Automating repetitive tasks on my Mac has been an ongoing obsession for years. To me, it's the essence of using a computer as the tool it's meant to be. The less often I have to click the same sequence of buttons I clicked yesterday, the happier I am. To that end, I've long relied on Keyboard Maestro, BetterTouchTool, Hazel, Drafts, Apple Shortcuts, and IFTTT.

Two days ago, I read about a new agentic AI app called Clawdbot that runs locally on a Mac and interacts with it in ways previous apps simply couldn't. People have strong feelings about AI. I know I do. I'm not a fan of having my blog posts harvested for their information while never getting the chance to interact with the people who want that information. Nor do I enjoy being flooded with AI-generated content passed off as "real human" effort. But AI agents--tools that let computers do actual work for us--feel fundamentally different. They don't fit neatly into those objections.
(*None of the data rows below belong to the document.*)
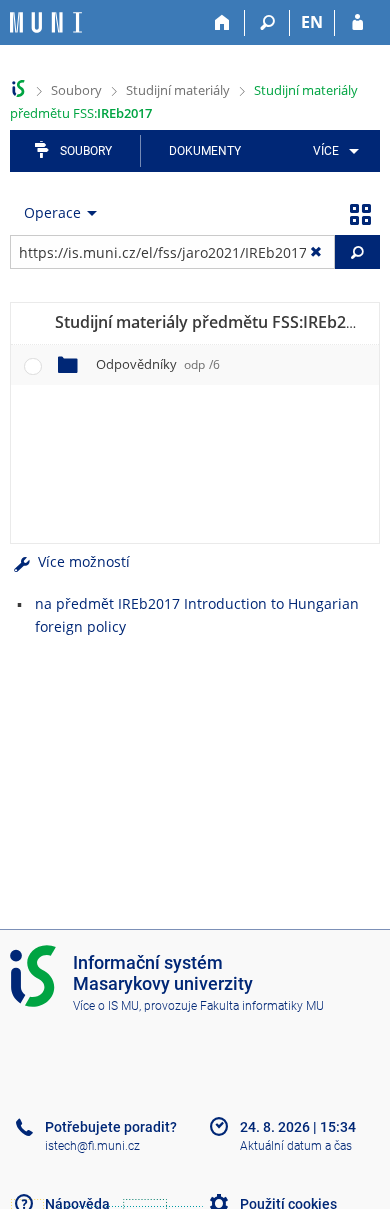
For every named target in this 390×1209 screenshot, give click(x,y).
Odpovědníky (158, 364)
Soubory (76, 90)
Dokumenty (205, 151)
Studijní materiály (178, 90)
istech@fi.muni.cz (92, 1146)
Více (326, 151)
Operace (52, 212)
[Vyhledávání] (267, 23)
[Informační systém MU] (18, 88)
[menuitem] (332, 151)
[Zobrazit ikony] (360, 213)
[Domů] (222, 23)
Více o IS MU (106, 1006)
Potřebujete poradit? (111, 1127)
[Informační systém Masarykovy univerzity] (46, 22)
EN (312, 22)
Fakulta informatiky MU (262, 1006)
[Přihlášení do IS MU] (357, 23)
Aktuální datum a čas (296, 1146)
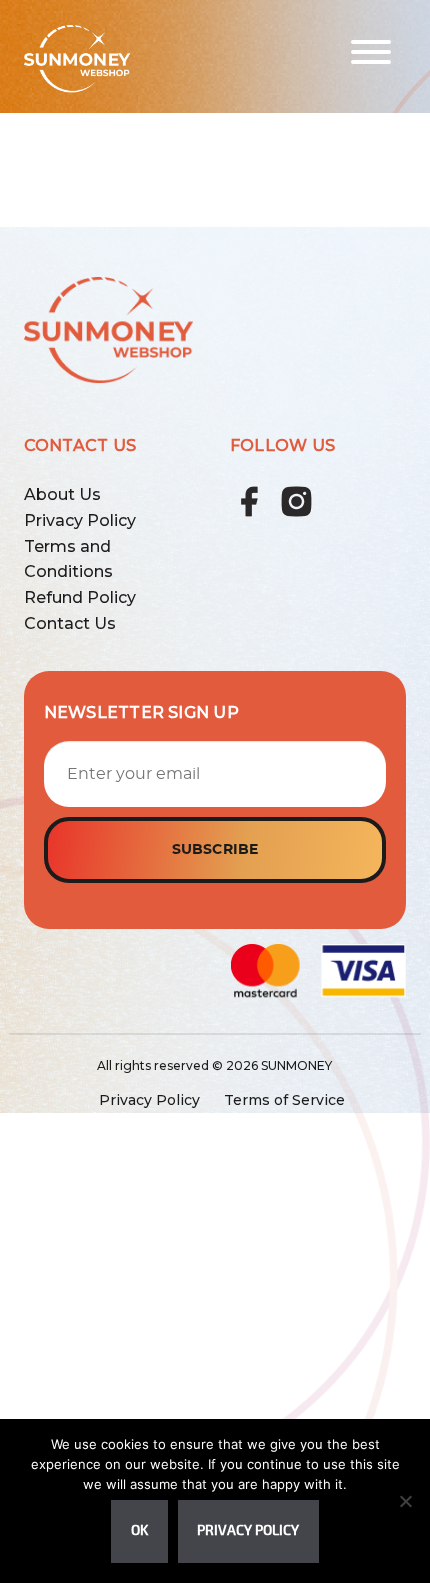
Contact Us (70, 623)
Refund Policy (80, 597)
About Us (62, 494)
I have a spare Mac I use for testing software, so I decided to take Clawdbot for a spin. You can also run it in a VM. Once you see what it can do, you'll understand why you need to be extremely careful about the information it can access. It was a beast to set up. The developer, Peter Steinberger, is a solo creator, not a front for a giant AI company. The product is new, and while there is documentation, it's incomplete and doesn't cover many edge cases. You can install the Mac app using Homebrew--

brew install clawdbot

--but that's only part of the story. The real power lives in the CLI, and to get that you need a package manager like Node. Run

curl -fsSL https://clawd.bot/install.sh | bash 

in a shell and hope your $PATH and environment don't fight back.
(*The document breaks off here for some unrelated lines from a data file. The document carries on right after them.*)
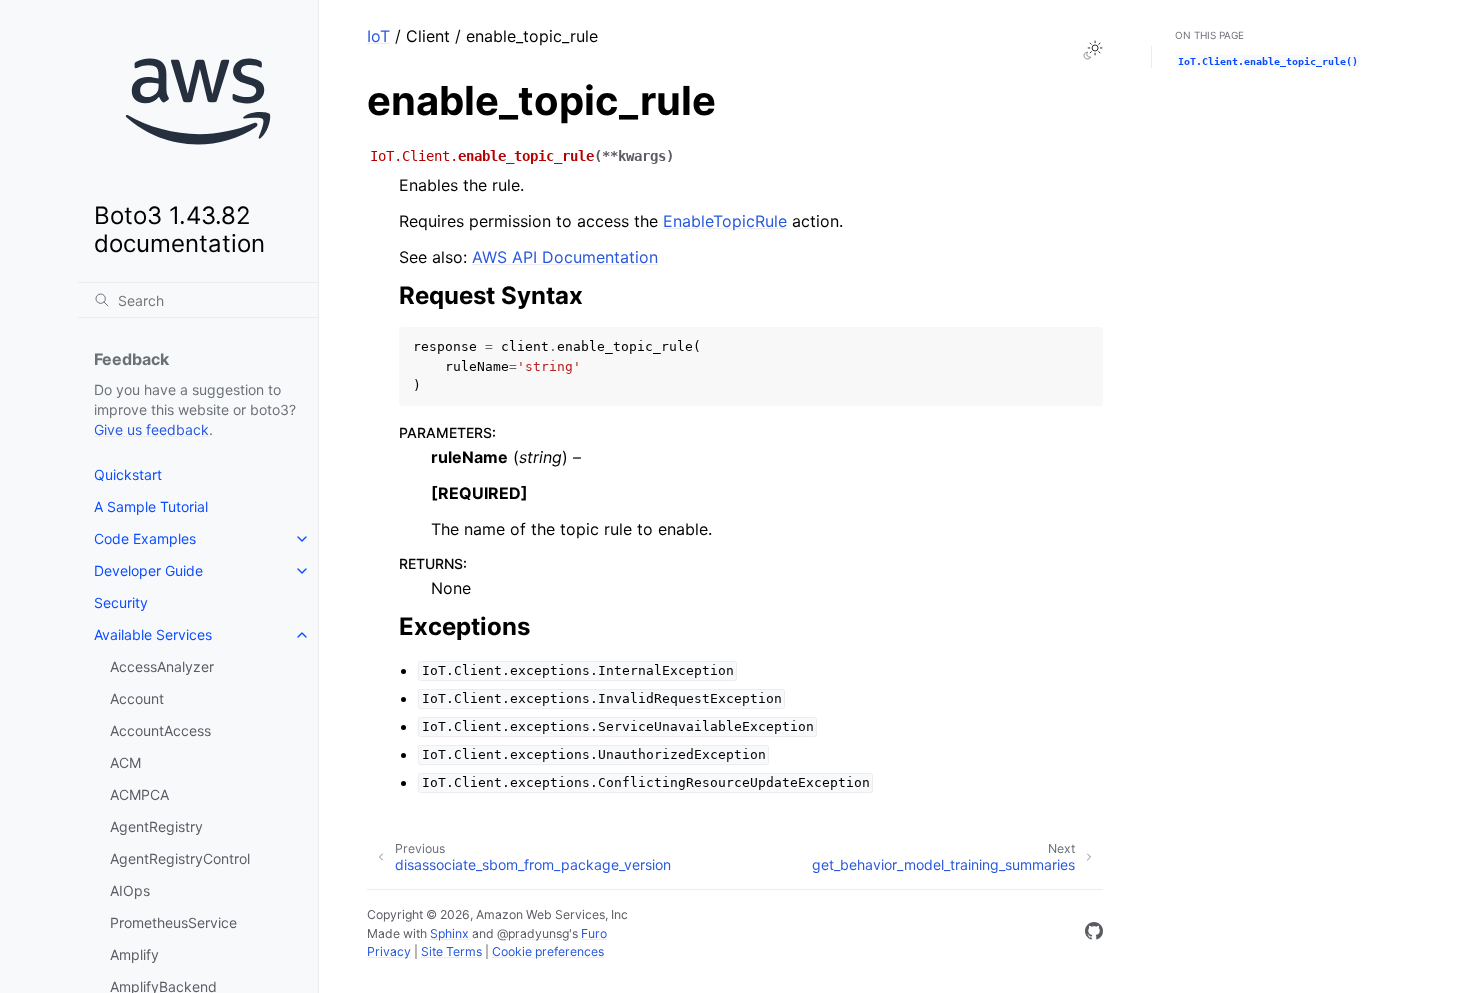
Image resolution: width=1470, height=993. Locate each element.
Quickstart (128, 474)
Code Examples (145, 538)
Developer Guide (148, 570)
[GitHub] (1094, 934)
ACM (125, 762)
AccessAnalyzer (162, 666)
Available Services (153, 634)
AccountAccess (160, 730)
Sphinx (449, 933)
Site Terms (451, 951)
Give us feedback (151, 429)
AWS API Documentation (565, 257)
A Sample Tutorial (151, 506)
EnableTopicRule (725, 221)
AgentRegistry (156, 826)
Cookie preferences (548, 951)
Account (137, 698)
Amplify (134, 954)
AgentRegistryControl (180, 858)
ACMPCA (139, 794)
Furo (594, 933)
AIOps (130, 890)
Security (121, 602)
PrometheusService (173, 922)
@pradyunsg (533, 933)
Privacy (389, 951)
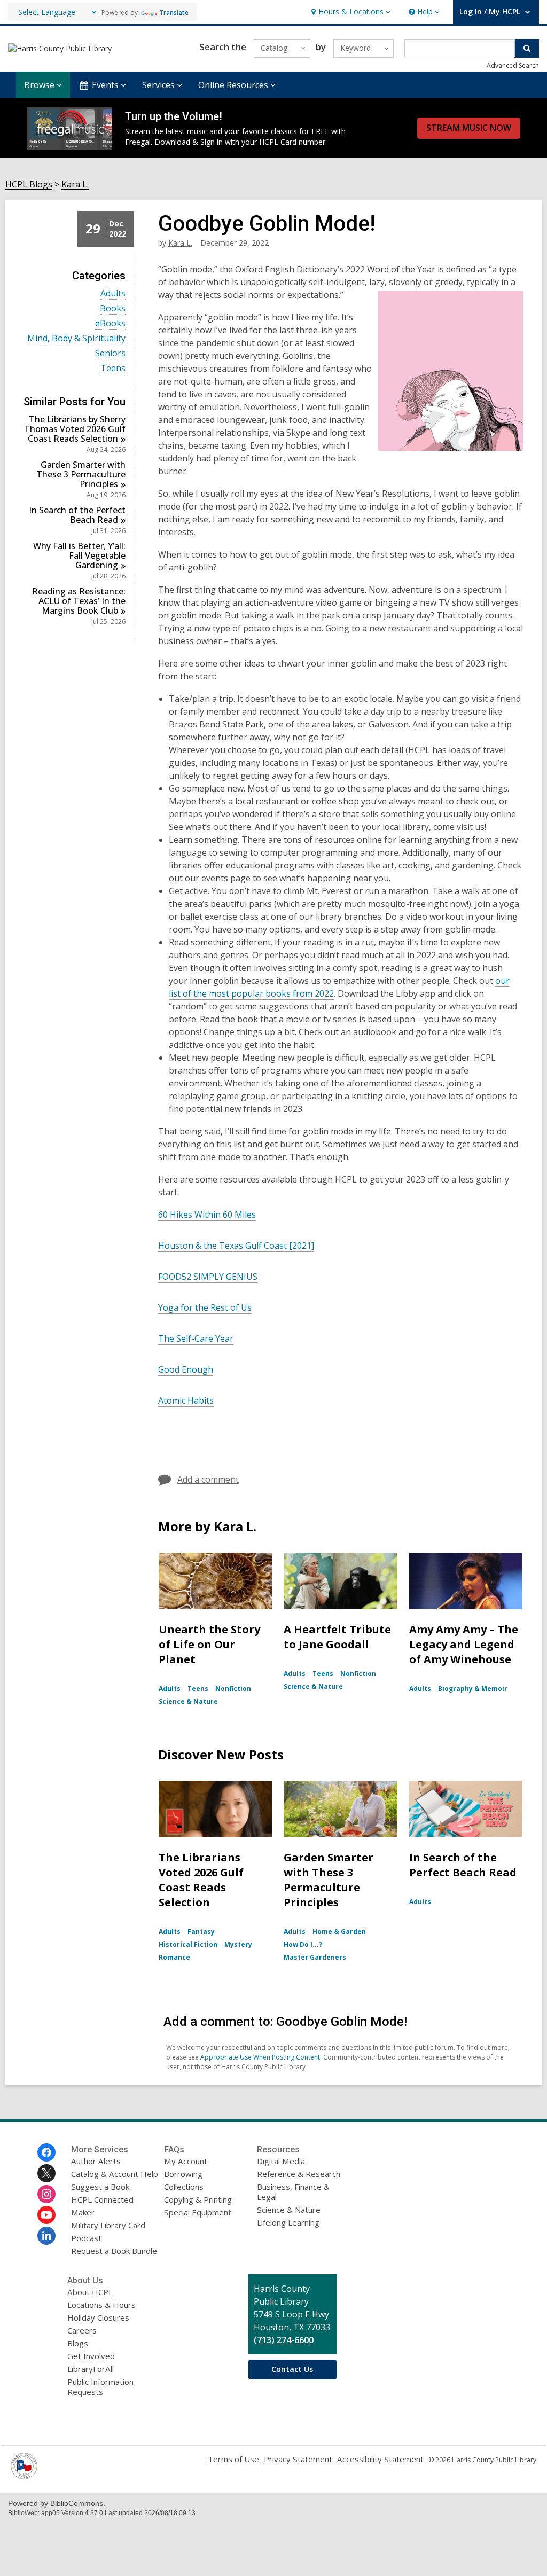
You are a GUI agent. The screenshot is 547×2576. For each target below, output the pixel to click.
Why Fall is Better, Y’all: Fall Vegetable (79, 555)
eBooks (110, 323)
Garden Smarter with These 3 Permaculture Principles (328, 1879)
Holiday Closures (98, 2317)
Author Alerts (96, 2161)
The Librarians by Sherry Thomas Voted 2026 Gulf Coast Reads (75, 428)
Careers (82, 2330)
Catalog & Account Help (114, 2173)
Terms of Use (233, 2459)
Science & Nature (188, 1701)
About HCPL (90, 2292)
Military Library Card (108, 2225)
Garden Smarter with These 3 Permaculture (81, 474)
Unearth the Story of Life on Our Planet (209, 1644)
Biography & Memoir (472, 1688)
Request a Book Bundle (114, 2250)
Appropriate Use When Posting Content (260, 2057)
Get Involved (91, 2356)
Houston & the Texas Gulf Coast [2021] (236, 1245)
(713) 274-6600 (284, 2340)
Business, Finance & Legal (293, 2191)
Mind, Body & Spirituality (76, 338)
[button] (350, 12)
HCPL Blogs (28, 184)
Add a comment (208, 1479)
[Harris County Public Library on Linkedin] (46, 2236)
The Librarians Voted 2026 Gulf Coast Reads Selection (201, 1879)
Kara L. (75, 184)
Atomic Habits (186, 1400)
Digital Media (281, 2161)
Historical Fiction (188, 1944)
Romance (174, 1957)
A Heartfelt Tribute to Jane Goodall (337, 1636)
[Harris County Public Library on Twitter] (46, 2173)
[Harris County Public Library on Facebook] (46, 2152)
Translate (174, 12)
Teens (113, 368)
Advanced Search (513, 65)
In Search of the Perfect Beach (77, 515)
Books (113, 308)
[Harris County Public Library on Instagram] (46, 2194)
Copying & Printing (198, 2199)
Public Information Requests (100, 2386)
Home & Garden (339, 1931)
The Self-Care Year (195, 1338)
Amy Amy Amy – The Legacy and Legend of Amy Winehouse (463, 1644)
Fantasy (201, 1931)
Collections (184, 2186)
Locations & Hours (101, 2304)
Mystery (238, 1944)
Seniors (110, 353)
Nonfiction (233, 1688)
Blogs (77, 2343)
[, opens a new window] (24, 2476)
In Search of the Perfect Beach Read (463, 1865)
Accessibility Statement (380, 2459)
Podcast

One of Clawdbot's most compelling features is its ability to communicate through familiar messaging apps: WhatsApp, Messages, Discord, Slack, or, in my case, Telegram. You can literally send your Mac a message and tell it to do things. It can email you files or drop copies into cloud storage on your behalf.
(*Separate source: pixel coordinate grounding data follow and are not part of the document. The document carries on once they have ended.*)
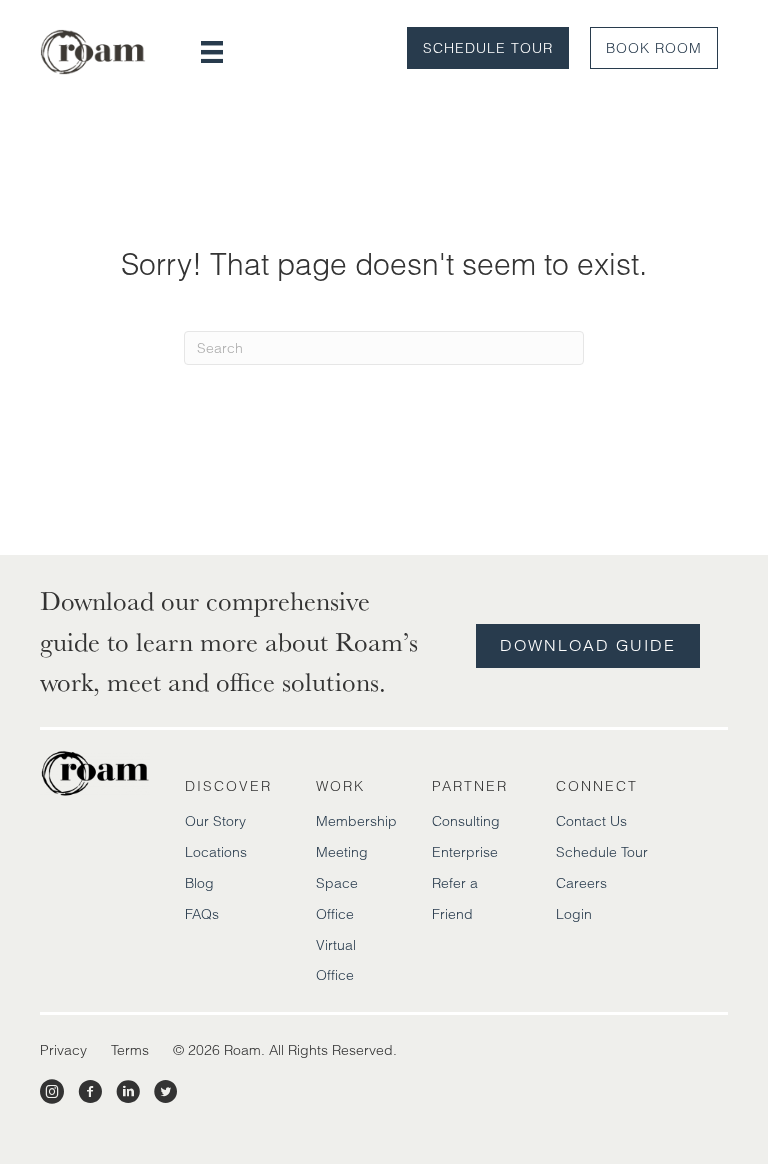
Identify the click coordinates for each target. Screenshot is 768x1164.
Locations (216, 852)
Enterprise (465, 852)
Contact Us (591, 821)
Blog (199, 883)
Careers (581, 883)
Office (335, 914)
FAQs (202, 914)
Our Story (215, 821)
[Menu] (212, 52)
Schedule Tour (488, 48)
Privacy (63, 1050)
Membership (356, 821)
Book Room (654, 48)
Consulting (466, 821)
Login (574, 914)
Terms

The intelligence behind the agent comes from whatever AI service you're authorized to use via an API key--or from a local model if you prefer. All interaction history stays on your computer, stored plainly in a folder of Markdown files. There are already plugins for Mac apps like Obsidian and Things 3, but the most intriguing piece is Peekaboo, a radical framework that can "see" your Mac's screen, understand UI elements (buttons, menus, text fields), and interact with them by scrolling, clicking, and typing. It can chain these actions together in complex ways, and all you have to do is describe what you want in plain English. In effect, you can add capabilities to software that its developer never imagined.

You can even grant Clawdbot access to your Terminal, allowing it to design and execute scripts endlessly. Unsurprisingly, this sets off alarm bells for anyone with sensitive data. I'm not a cybersecurity expert, but I've been around long enough to have a healthy respect for risk. Be careful--but if any of this sounds exciting, it's absolutely worth exploring.